6. A Eficácia da Cláusula de Exoneração de Responsabilidade do Sucessor
Em que pese a inserção da cláusula de não responsabilização no instrumento jurídico, a doutrina é categórica ao afirmar que esta é irrelevante para o Direito do Trabalho. Isso por causa da imperatividade dos artigos 10 e 448 da CLT, que estabelecem regras insuscetíveis de descumprimento. Como assevera Francisco Antonio de Oliveira (1993, p.201) "a responsabilidade do novo empregador (empresa) com relação aos empregados se opera de pleno direito, sendo de nenhum valor face aos empregados qualquer acordo feito entre sucessor e sucedido, visando a liberar de qualquer responsabilidade".
Evidentemente, não pode o sucessor exonerar-se de uma obrigação cujo correspondente titular do direito não tenha participado do ajuste. De forma que, se o adquirente assume as dívidas da empresa, sub-roga-se em sua titularidade.
Conclusão
Sabe-se que a sucessão trabalhista ocorre mediante simultânea cessão de crédito e de débito, por força da lei, assumindo autêntico viés sucessório, já que o sucessor se insere no empreendimento substituindo a pessoa do sucedido. A relação justrabalhista permanece inalterada, o que há, portanto, é a simples mudança de sujeito.
O fenômeno da sucessão repousa na manutenção da relação empregatícia e da atividade empresarial. Frise-se que o empregado não fica vinculado à pessoa física ou jurídica, mas sim a uma estrutura denominada empresa. Desse modo, se percebe que o contrato de trabalho é intuito personae quanto empregado, mas não para o empregador. Com efeito, a alteração subjetiva do empregador não é motivo para a cessação do contrato de trabalho, por ser este de trato sucessivo.
A figura envolve a transferência integral ou parcial da unidade econômico-jurídica, aí incluída a empresa como um todo ou mesmo alguns de seus estabelecimentos, tais como filiais e agências. O pressuposto da sucessão é a transmissão de uma universalidade, na qual se congregam coisas e pessoas voltadas à produção de bens e serviços, desenvolvendo uma atividade econômica.

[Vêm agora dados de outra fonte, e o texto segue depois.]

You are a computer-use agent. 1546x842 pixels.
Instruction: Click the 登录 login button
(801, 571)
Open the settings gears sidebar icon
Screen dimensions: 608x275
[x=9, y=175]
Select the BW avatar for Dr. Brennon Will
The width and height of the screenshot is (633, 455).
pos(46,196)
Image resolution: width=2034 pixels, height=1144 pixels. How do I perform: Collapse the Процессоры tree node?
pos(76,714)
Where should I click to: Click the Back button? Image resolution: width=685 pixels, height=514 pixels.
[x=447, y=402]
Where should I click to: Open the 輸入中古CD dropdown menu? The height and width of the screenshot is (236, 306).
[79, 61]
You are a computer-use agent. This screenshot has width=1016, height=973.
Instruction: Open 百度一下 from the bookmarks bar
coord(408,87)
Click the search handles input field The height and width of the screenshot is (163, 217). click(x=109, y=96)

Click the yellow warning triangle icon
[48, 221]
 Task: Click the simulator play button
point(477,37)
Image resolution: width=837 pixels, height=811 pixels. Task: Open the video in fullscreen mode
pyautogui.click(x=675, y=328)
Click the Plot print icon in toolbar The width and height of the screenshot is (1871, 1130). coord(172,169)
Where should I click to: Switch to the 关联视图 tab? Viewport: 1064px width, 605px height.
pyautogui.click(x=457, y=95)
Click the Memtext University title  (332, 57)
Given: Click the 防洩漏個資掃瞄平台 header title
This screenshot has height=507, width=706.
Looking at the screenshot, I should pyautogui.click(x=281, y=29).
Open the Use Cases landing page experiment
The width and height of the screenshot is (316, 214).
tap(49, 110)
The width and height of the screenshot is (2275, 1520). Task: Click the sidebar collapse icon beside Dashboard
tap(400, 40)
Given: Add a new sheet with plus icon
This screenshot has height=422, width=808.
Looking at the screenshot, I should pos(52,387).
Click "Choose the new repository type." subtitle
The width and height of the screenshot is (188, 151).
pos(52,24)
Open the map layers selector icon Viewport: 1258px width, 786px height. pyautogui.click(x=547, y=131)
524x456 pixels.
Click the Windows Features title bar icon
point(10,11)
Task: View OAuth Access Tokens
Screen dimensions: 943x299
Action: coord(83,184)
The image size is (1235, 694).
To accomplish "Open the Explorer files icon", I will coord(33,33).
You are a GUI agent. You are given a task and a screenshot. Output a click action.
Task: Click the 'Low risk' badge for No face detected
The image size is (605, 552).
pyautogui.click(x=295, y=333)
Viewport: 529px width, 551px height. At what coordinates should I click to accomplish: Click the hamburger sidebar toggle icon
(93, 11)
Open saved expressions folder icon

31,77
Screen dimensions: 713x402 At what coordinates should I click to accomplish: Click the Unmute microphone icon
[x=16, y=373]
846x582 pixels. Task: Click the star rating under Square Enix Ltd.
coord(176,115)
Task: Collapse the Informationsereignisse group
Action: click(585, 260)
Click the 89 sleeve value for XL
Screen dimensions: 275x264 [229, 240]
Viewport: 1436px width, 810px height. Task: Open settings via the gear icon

Por isso, quando ocorre a transferência desse conjunto, ainda que parcialmente, há sucessão, permanecendo íntegros os contratos individuais de trabalho. É inegável, pois, o protecionismo tendente a salvaguardar os direitos adquiridos pelos empregados no curso do contrato.
Por fim, a responsabilidade do adquirente, em função da sucessão, opera-se de forma legal, ante a incidência clara dos artigos 10 e 448 da CLT, os quais se aplicam a todos os empregados, seja da área urbana ou da rural.